Greetings of the Holy Father, Pope Francis
prior to the beginning of the Mass

Let us continue to pray for those who are suffering from this epidemic.  And today, in a special way, I wish to pray for those who are in prison, for our brothers and our sisters who are locked up in prisons.  They are suffering and we should be close to them with our prayers, asking the Lord to help them, to console them at this difficult moment.

Do not abandon me, O Lord, my God; do not stay away from me; come quickly to my help, Lord, my salvation (Ps 38:22-23).

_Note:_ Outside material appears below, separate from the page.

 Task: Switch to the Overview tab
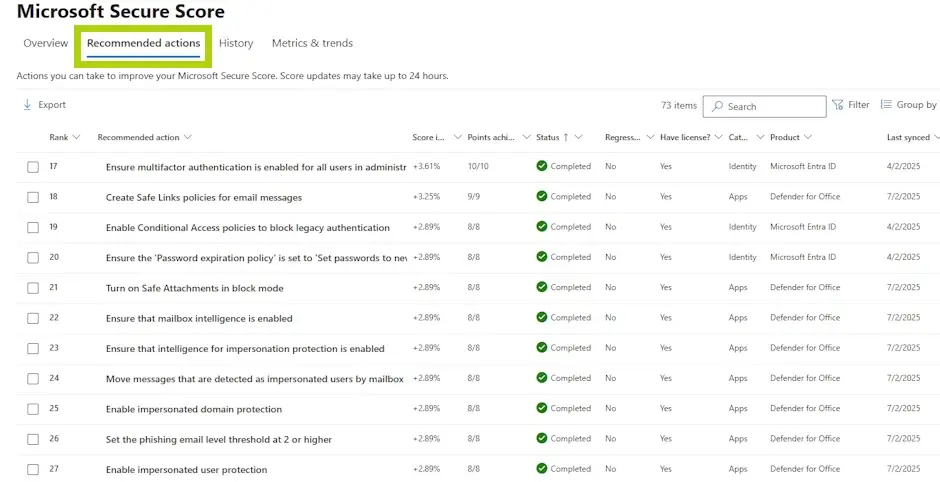pyautogui.click(x=46, y=43)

Homily of the Holy Father, Pope Francis
during the Mass celebrated on 11 March 2020

The first reading is a passage from the Book of the prophet Jeremiah.  It is truly a prophecy concerning the Lord's passion.  This is what some of his friends said: let us destroy him by his own tongue; let us carefully note his every word (Jer 18:18).  We place obstacles in their way.  When we speak like this, outside, we make life difficult.  Jeremiah's friends contrive a plot against him.  These words describe the prophet's suffering but they also provide a prophecy about Jesus.

Jesus also speaks about this in the gospel: Behold, we are going up to Jerusalem, and the Son of Man will be handed over to the chief priests and the scribes, and they will condemn him to death, and hand him over to the Gentiles to be mocked and scourged and crucified, ... (Mt 20:18-19).  This was not just a sentence of death.  There was more.  There was humiliation.  There was fury, and when there is fury ... in the persecution of a Christian, of a person, the demon is present.  The devil has two styles: seduction, with all the promises of the world like he did with Jesus in the desert, to seduce him ... and he tried to exchange seduction for redemption ... and if this is not possible, fury reigns.  The demon doesn't have a point where he stops.  His appetite is so large that he seeks to destroy and to destroy, enflaming his destruction with fury.

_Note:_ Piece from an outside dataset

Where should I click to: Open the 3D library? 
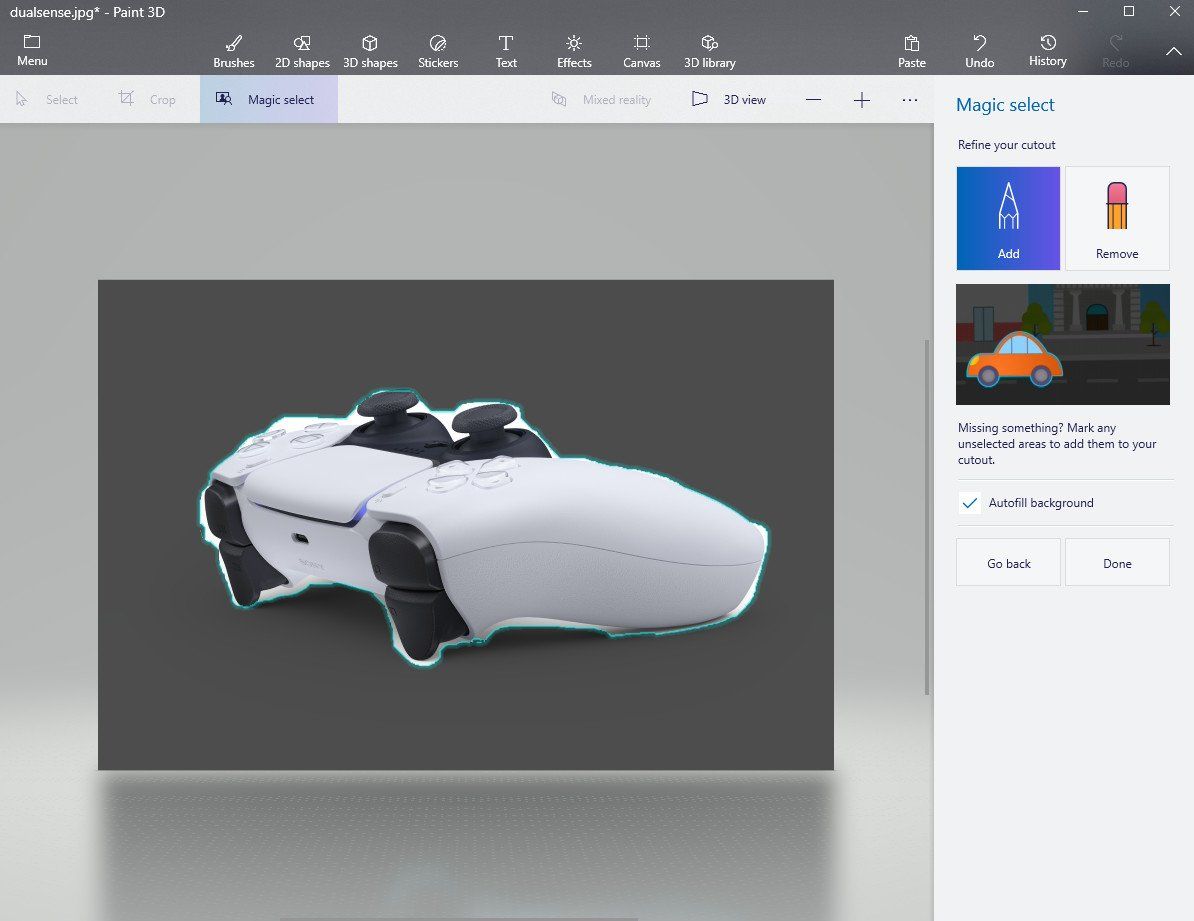(710, 52)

We can think of the persecution of many of the saints, of many Christians.  They are not just killed.  They are made to suffer.  Their persecutors seek out all possible ways to humiliate them ... even unto death.  We should not confuse a simple persecution - social, political or religious - with the devil's fury.  The devil is cunning and intent on destroying everything.  We can think about the Apocalypse,  when the devil aims to swallow up the son that is born of the woman.

The two thieves who were crucified with Jesus were condemned, crucified and then left to die in peace.  No one was insulting them.  They weren't interested in them.  Insults were a temptation that were reserved for Jesus.  Jesus told the apostles that he would be condemned to die but he would be ridiculed, flagellated, crucified, that they would make a clown out of him.

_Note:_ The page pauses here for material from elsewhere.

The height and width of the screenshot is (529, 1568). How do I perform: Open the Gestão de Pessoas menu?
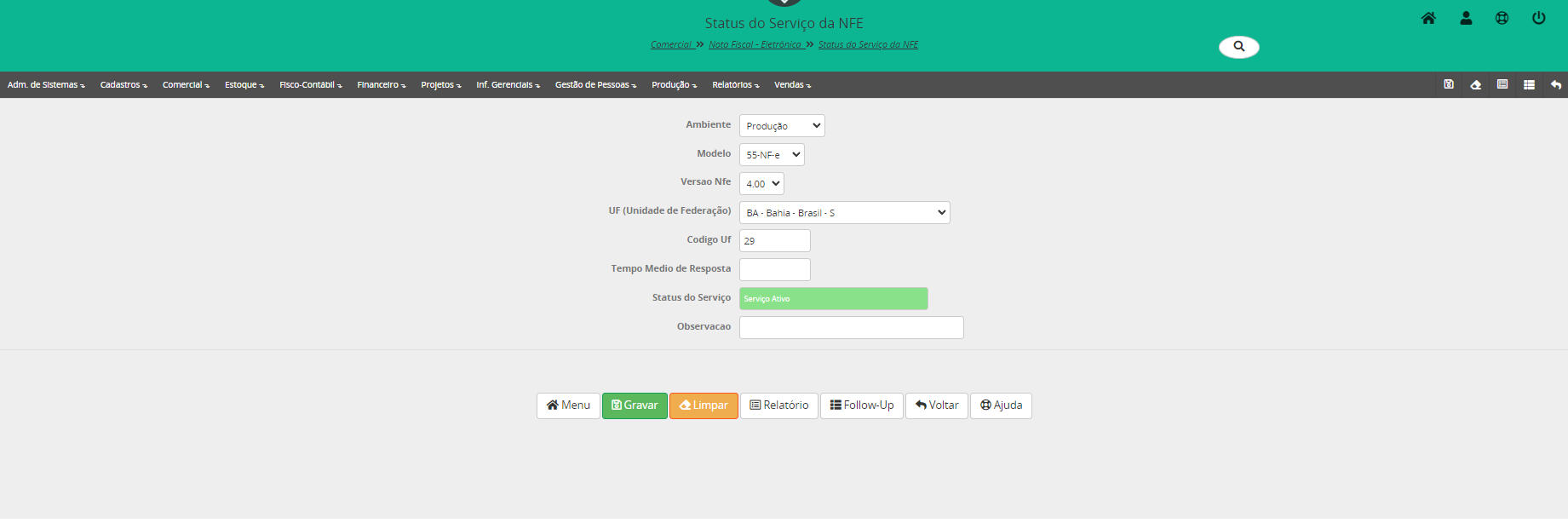point(594,85)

There was a path to get away from the devil's fury, from all this destruction: it is the worldly spirit, the spirit of that mother, the wife of Zebedee who asked on behalf of her children ... Jesus speaks about humiliation as his own destiny, and she asked for appearance, power.  Vanity, a worldly spirit is the very path that the devil offered in order to accompany the cross of Jesus.  Our own achievements, careerism, worldly success are all non-Chrisian paths.  They are all ways to cover up Jesus' cross.

May the Lord give us the grace to be able to discern when we face the spirit who wants to destroy us with its fury and when this same spirit seeks to console us with worldly appearances, with vanity.  And let us not forget: when we experience fury, there is also hatred and vindication, the devil is fighting.  It is still this way, even today, in our homes.  We can think of many Christians who are cruelly persecuted.  In these days, the newspapers are speaking about Aisha Bibi.  She spent nine years in prison, suffering the devil's fury.  May the Lord give us the grace to discern the path of the Lord which leads to the cross and the path of the world that is based on vanity and appearance.